Stored entries
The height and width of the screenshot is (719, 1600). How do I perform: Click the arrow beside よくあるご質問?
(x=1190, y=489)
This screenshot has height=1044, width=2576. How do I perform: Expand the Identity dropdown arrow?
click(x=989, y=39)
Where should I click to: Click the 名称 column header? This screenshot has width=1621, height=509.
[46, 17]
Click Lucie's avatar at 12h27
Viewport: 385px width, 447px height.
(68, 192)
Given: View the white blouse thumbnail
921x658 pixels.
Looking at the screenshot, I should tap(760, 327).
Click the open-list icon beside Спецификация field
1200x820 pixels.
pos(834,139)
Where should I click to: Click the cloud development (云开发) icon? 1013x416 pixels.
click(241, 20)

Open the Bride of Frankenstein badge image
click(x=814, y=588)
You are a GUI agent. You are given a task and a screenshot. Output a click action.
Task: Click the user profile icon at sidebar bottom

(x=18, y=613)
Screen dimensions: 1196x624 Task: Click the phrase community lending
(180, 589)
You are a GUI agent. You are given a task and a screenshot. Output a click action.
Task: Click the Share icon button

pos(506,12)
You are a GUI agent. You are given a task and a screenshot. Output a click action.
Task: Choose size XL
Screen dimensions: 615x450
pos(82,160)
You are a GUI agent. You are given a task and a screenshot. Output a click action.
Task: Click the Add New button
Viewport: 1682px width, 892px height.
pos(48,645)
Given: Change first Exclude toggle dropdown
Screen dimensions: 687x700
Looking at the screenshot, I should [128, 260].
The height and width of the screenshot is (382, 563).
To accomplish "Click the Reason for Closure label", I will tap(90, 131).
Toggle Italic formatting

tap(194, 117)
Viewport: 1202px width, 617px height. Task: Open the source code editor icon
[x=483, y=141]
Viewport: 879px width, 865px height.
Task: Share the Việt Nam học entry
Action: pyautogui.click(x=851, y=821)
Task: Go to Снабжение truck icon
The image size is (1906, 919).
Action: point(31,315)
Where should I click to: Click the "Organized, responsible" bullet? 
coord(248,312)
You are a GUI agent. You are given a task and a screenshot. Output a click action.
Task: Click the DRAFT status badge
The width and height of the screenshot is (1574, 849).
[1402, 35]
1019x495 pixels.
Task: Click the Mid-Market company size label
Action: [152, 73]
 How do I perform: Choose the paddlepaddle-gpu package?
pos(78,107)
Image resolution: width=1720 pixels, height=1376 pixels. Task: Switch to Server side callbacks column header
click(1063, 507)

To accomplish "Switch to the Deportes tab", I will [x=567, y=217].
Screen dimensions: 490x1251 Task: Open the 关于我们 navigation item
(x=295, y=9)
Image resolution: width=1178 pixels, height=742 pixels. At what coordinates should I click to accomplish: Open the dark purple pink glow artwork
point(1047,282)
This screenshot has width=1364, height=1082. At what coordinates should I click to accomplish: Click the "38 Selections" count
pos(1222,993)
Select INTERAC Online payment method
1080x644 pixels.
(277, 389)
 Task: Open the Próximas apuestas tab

:: Problem requirements ::
The lines to extract from the data above begin with the line containing "Open the Bride of Frankenstein badge image" and end with the line containing "Task: Choose size XL". Extract them exactly, including both.

:: Response area ::
Open the Bride of Frankenstein badge image
click(x=814, y=588)
You are a GUI agent. You are given a task and a screenshot. Output a click action.
Task: Click the user profile icon at sidebar bottom

(x=18, y=613)
Screen dimensions: 1196x624 Task: Click the phrase community lending
(180, 589)
You are a GUI agent. You are given a task and a screenshot. Output a click action.
Task: Click the Share icon button

pos(506,12)
You are a GUI agent. You are given a task and a screenshot. Output a click action.
Task: Choose size XL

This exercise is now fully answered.